Agot AI, a startup that equips restaurant kitchens with its suite of camera and computer vision software systems to help improve various efficiencies and to help identify potential mistakes in food orders, announced it added an additional $2 million to its seed round. It now brings the Pittsburgh-based company's total raised capital to more than $17 million to date since its founding in 2019 by Evan DeSantola and Alex Litzenberger.

Continental Grain Co.'s venture arm — Conti Ventures, the Kitchen Fund, Grit Ventures and Yum! Brands are listed as the startup's main investors in the round, which have now put a combined $12 million into the company alone. Agot said a partnership with Louisville, Kentucky-based Yum! Brands (NYSE: YUM), which owns KFC, Pizza Hut and Taco Bell, among others, will see the restaurant company expand Agot's technology into around 100 restaurants nationwide pending the success of Agot's pilot program with Yum!, which is currently taking place across 20 locations.

Agot AI, named a Pittsburgh Inno Startup to Watch in 2022, said it plans to use the additional funding to continue growing out its team and to expand its pilot programs at some of the largest QSR (Quick Service Restaurant) companies in the world. It's also looking to add features to its product offering, including ones that are designed to improve customer and employee experiences across all areas of a restaurant.

"Our initial product focused primarily on order accuracy for to-go orders," DeSantola, Agot's CEO, said in a release. "But as we worked closely with our pilot brands, we found that there were many ways to improve customer and employee experiences for in-house dining, drive-thru and real-time back of house analytics."

DeSantola and Litzenberger founded the company while attending Carnegie Mellon University two years ago. They wanted to find a way to streamline and reduce mistakes in the QSR industry after experiencing a few too many of their own as customers themselves.

The startup’s technology uses cameras that can be converted into sensors capable of collecting data to monitor and track the various stages of food preparedness.

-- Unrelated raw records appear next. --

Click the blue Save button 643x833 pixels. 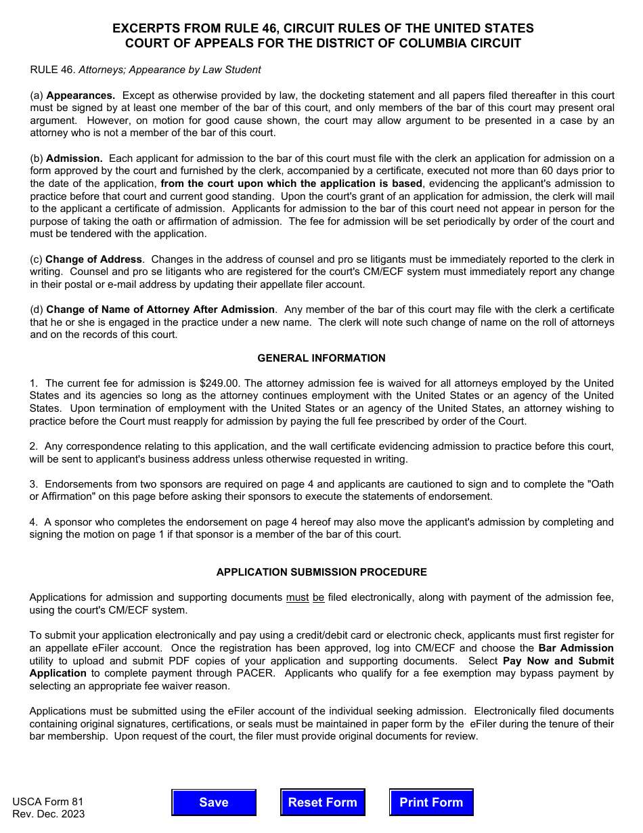(x=213, y=803)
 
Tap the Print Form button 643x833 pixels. (x=431, y=803)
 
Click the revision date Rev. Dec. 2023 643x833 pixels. (x=49, y=814)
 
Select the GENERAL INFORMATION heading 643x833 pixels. (x=322, y=358)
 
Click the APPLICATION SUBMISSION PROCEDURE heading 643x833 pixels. (x=322, y=572)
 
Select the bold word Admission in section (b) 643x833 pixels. (x=74, y=158)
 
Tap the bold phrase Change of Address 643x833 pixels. (x=94, y=259)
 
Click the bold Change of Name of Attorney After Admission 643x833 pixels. (x=160, y=309)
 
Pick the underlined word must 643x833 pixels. (x=297, y=597)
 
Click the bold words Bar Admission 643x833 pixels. (x=576, y=648)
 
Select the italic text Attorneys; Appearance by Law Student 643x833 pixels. (x=170, y=70)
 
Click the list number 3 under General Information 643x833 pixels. (x=33, y=484)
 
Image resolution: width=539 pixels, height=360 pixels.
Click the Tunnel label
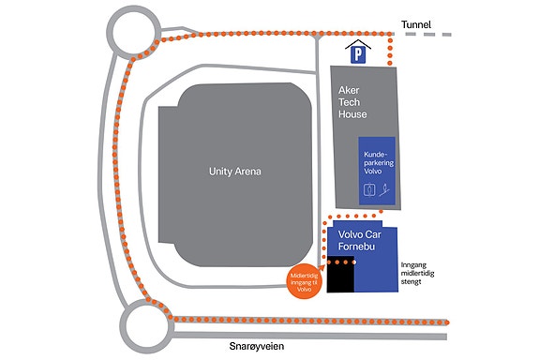point(416,24)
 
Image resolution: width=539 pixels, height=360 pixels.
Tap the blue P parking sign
point(358,55)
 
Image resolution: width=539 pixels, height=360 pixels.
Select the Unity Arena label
point(235,172)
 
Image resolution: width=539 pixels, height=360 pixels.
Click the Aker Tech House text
point(352,102)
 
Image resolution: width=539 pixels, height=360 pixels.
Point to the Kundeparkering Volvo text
point(379,162)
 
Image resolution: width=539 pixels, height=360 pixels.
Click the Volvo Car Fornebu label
point(360,240)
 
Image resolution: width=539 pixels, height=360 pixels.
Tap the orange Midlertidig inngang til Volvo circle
point(305,282)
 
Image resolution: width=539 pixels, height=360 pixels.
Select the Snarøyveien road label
point(257,346)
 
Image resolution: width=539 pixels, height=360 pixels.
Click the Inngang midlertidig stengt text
point(417,274)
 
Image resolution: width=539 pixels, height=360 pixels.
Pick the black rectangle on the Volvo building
point(340,275)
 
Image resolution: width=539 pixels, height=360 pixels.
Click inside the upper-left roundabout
point(133,31)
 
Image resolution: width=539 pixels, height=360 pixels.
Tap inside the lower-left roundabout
point(146,326)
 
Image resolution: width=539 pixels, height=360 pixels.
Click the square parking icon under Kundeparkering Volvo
point(368,189)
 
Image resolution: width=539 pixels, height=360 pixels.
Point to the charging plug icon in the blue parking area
point(385,189)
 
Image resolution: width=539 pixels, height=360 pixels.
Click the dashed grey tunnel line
point(428,35)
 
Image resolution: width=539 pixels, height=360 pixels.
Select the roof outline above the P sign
point(358,44)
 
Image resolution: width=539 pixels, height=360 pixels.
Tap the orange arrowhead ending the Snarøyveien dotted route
point(447,322)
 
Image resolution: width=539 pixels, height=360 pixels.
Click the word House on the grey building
point(352,114)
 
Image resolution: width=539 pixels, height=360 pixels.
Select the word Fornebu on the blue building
point(356,247)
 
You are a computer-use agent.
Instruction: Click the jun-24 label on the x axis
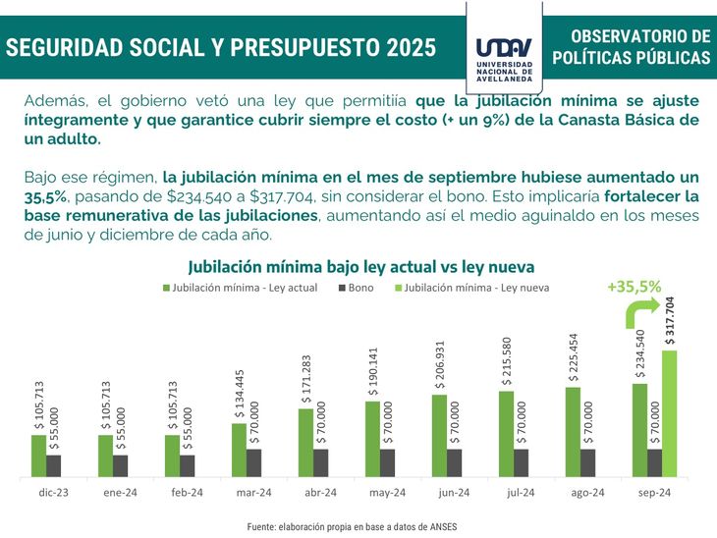(454, 492)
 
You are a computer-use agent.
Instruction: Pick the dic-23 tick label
(53, 492)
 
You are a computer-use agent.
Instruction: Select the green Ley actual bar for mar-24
(239, 450)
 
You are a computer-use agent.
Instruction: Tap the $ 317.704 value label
(670, 320)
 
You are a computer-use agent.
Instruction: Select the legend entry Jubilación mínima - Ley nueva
(470, 289)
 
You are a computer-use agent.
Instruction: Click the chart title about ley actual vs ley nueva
(360, 266)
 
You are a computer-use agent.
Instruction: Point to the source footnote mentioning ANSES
(352, 526)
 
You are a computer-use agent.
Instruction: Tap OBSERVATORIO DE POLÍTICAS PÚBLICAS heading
(631, 47)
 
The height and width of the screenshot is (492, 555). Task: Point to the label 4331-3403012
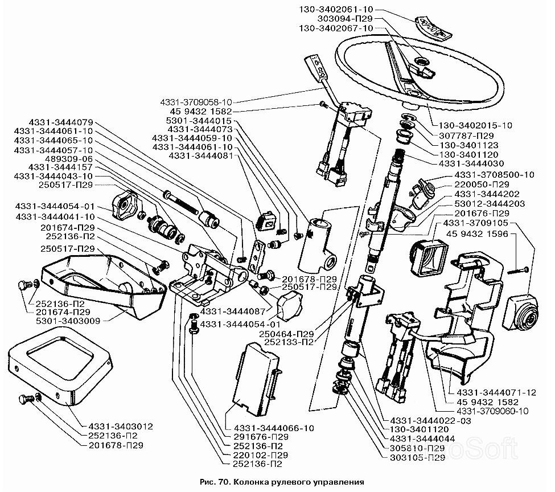pos(121,427)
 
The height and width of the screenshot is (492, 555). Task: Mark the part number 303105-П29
pos(418,458)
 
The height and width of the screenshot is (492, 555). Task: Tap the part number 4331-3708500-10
pos(495,174)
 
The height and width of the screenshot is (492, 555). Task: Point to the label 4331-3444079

Its Kitchen Awareness and Interventional Order Accuracy technologies track an order throughout its journey — from being placed online or in a drive-thru all the way to the customer’s pickup — all while constantly monitoring items as they’re prepared, which gives it the capability to alert line workers of any needed corrections.

Agot employs nearly 40 workers and maintains its headquarters out of Wilkinsburg.